What to work on: Look through the data and write out every line with the word "Image" in it.

-------- Exercise data --------

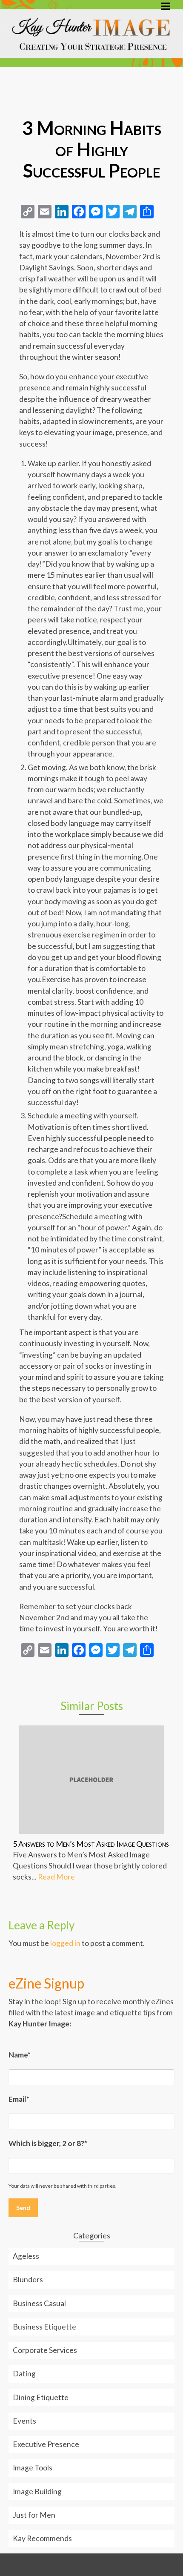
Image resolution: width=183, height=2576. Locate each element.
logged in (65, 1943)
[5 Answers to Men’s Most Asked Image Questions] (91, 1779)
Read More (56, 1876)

--------
-------- Exercise data --------

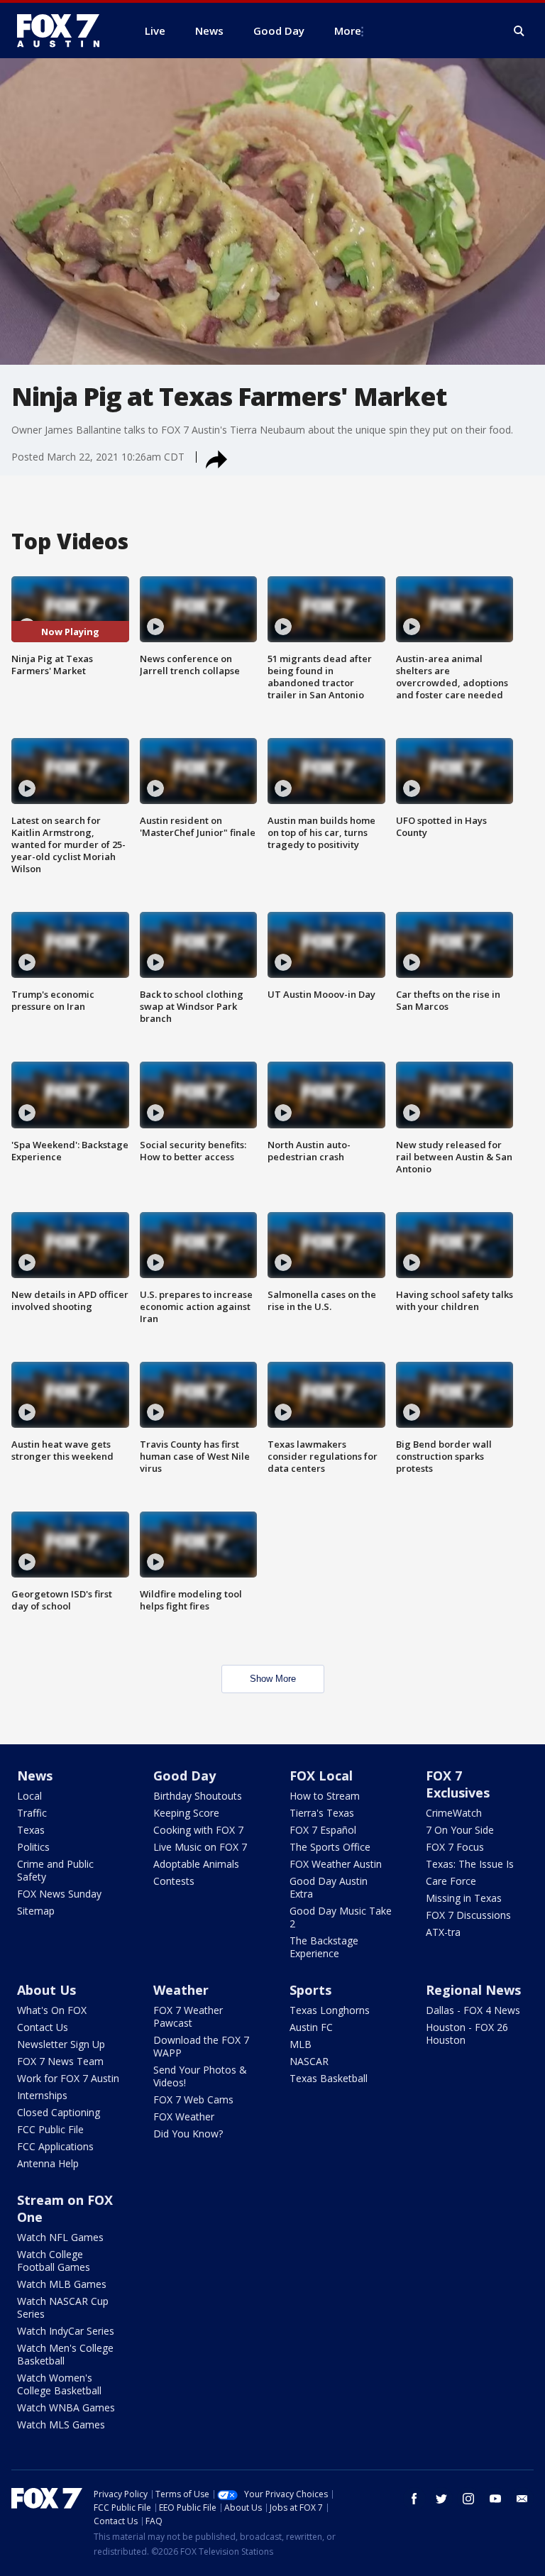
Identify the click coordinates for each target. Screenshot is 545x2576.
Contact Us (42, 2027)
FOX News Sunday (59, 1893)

--------

Your response:
Image resolution: width=183, height=2576. Locate each element.
[5 Answers to Men’s Most Asked Image Questions] (91, 1779)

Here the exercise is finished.